Abstract
Background
Pneumocystis jirovecii pneumonia (PCP) is a serious opportunistic infection in immunocompromised children. Real-time polymerase chain reaction (PCR) is widely used for the diagnosis of PCP due to its good accuracy. However, the diagnostic performance of multiplex real-time PCR on sputum in children with PCP has never been explored.
Methods
Medical records of 63 consecutive pediatric patients were analyzed retrospectively, including 13 cases with PCP and 50 with non-PCP pneumonia. Pneumocystis jirovecii (P. jirovecii) and other co-pathogens detected by multiplex real-time PCR in sputum samples were summarized. Using clinical composite diagnosis as the reference standard, we further compared the diagnostic performance of multiplex real-time PCR to combined serological markers (1,3)-β-D-glucan plus lactate dehydrogenase.

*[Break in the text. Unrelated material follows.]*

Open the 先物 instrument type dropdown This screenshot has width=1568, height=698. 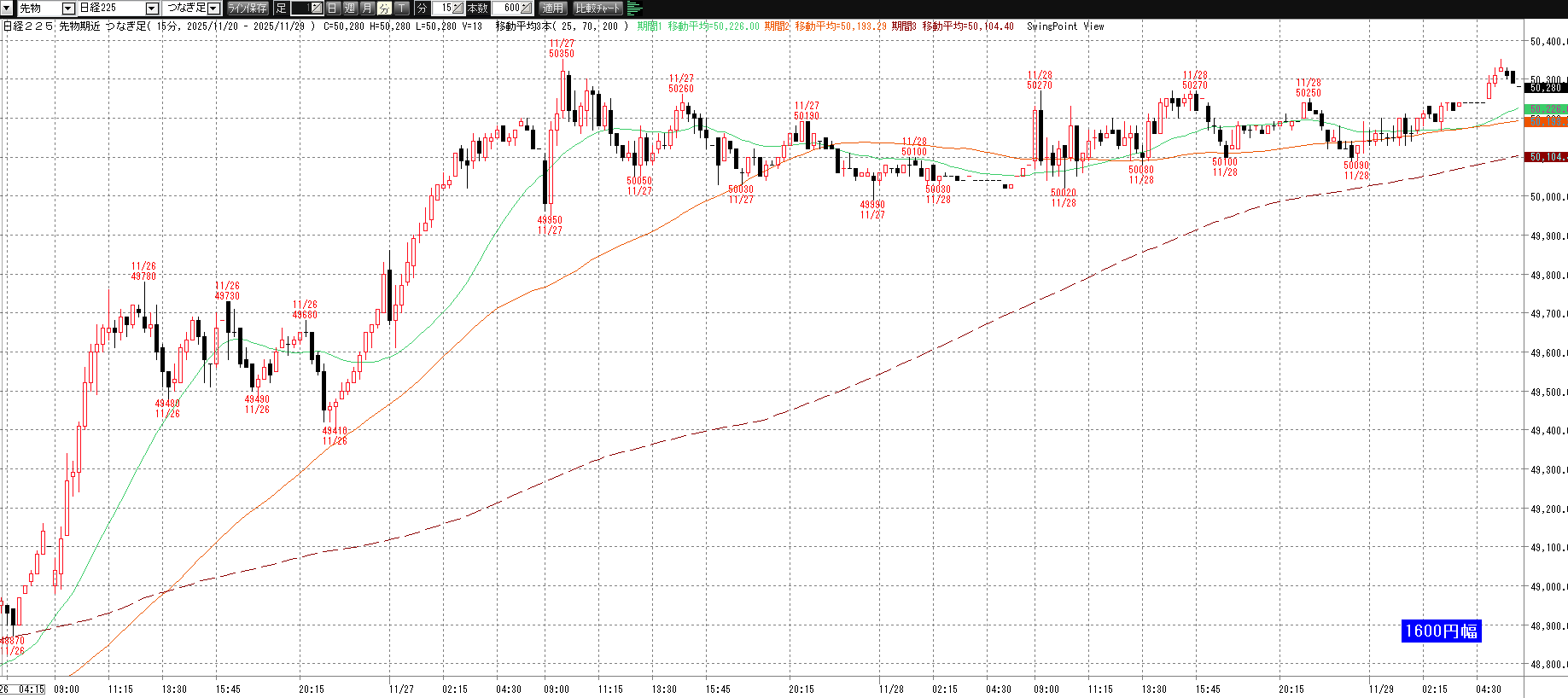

Additionally, modifications of antimicrobial treatment for pediatric PCP patients after the report of multiplex real-time PCR results were reviewed.
Results
In children with PCP, nonproductive cough and shortness of breath were more common, lymphocyte count in peripheral blood was markedly lower, and serum levels of (1,3)-β-D-glucan and lactate dehydrogenase were much higher than non-PCP group. Multiplex real-time PCR reached a sensitivity of 100% in diagnosing PCP, which was better than serum (1,3)-β-D-glucan plus lactate dehydrogenase (76.9%). Its specificity (98.0%) significantly surpassed serum (1,3)-β-D-glucan plus lactate dehydrogenase (84.4%). Furthermore, multiplex real-time PCR showed a good performance in identifying co-pathogens in sputum of pediatric PCP patients. Cytomegalovirus, Epstein–Barr virus and Streptococcus pneumoniae were the most common co-pathogens in these patients. Initial antimicrobial treatment was modified in 76.9% of children with PCP after the report of PCR results.
Conclusion
Multiplex real-time PCR on sputum is a diagnostic tool with good performance for the identification of P. jirovecii as well as co-pathogens in children with PCP. Sputum may be an alternative to bronchoalveolar lavage fluid for PCR assay in children when bronchoscopic examination is not feasible.
Acknowledgment
The authors appreciate the professionalism and compassion demonstrated by all the healthcare workers involved in patient care. We acknowledge all the patients for their involvement in this study.
Disclosure
The authors declare that they have no conflicts of interest.